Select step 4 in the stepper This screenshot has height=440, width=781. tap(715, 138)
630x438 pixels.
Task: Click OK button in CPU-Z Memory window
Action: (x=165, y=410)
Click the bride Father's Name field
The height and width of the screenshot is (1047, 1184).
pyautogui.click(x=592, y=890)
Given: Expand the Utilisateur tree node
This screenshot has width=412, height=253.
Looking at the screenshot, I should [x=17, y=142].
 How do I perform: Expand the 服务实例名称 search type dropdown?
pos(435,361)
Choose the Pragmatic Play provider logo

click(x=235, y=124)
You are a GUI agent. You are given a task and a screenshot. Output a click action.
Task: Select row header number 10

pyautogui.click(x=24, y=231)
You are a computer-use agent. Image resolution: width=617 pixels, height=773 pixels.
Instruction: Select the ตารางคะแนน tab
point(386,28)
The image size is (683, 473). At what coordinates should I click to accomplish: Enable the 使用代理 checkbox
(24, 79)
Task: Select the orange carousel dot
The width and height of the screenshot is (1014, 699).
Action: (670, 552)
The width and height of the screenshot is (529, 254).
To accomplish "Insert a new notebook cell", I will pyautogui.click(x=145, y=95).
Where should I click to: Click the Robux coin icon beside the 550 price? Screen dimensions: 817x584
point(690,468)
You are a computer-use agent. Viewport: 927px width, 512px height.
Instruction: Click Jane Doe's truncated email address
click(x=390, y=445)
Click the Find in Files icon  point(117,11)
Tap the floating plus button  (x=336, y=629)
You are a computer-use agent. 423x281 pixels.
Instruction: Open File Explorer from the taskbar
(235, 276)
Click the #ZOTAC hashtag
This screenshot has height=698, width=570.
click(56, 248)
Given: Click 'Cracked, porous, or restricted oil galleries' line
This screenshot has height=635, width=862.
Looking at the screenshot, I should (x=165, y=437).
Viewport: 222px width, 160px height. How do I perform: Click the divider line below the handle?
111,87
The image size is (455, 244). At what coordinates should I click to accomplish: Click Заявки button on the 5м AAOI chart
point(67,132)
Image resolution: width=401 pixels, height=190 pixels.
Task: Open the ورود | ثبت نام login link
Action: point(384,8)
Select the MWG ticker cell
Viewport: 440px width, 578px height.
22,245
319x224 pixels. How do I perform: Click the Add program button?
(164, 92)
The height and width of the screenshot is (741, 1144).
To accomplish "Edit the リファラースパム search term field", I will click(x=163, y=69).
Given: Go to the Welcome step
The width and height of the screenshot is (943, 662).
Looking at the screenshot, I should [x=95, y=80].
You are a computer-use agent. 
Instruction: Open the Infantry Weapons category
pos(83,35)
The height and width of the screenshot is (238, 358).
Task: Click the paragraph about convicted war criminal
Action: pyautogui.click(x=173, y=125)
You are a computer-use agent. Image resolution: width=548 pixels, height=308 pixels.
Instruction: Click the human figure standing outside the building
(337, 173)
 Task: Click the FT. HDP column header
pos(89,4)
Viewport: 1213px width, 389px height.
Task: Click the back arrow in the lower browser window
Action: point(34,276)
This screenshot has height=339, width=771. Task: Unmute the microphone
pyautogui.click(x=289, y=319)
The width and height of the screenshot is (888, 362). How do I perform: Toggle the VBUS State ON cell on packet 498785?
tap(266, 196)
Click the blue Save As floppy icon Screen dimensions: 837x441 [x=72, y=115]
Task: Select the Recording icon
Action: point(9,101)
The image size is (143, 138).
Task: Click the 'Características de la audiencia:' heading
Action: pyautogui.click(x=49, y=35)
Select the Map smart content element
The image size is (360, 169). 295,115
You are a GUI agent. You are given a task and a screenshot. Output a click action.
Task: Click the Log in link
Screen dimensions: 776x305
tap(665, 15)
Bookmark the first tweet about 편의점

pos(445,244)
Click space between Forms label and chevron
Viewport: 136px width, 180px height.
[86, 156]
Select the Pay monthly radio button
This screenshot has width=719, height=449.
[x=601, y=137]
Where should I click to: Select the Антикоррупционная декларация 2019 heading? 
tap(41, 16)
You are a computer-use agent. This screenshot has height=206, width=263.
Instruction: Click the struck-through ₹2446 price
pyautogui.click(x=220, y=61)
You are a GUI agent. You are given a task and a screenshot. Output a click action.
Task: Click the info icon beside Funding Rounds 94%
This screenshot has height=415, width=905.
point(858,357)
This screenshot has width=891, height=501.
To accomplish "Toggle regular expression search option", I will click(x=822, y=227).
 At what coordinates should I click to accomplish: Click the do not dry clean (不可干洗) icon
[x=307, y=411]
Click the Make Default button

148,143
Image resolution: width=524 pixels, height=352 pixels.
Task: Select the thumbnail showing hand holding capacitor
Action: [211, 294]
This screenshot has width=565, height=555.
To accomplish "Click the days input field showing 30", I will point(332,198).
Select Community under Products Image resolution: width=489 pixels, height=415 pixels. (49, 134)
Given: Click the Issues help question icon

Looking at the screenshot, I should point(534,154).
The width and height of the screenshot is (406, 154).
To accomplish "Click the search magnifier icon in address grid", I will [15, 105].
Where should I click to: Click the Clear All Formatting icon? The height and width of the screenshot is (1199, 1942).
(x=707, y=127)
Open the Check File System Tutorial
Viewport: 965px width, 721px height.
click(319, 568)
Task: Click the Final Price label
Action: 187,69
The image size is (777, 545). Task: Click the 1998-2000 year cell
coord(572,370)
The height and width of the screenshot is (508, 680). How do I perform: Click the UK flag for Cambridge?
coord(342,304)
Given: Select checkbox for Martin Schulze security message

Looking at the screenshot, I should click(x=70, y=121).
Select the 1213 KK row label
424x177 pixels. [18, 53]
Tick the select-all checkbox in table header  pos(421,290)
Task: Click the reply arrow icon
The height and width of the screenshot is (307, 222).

----------------------------------------

> [EXERCISE DIRECTIONS]: Retype word for word everything in the listing above from the line that holds "The image size is (683, 473)." down to the line that holds "The width and height of the screenshot is (529, 254).". Keep both end lines and leave out the rest.

> [RESULT]:
The image size is (683, 473). At what coordinates should I click to accomplish: Enable the 使用代理 checkbox
(24, 79)
Task: Select the orange carousel dot
The width and height of the screenshot is (1014, 699).
Action: (670, 552)
The width and height of the screenshot is (529, 254).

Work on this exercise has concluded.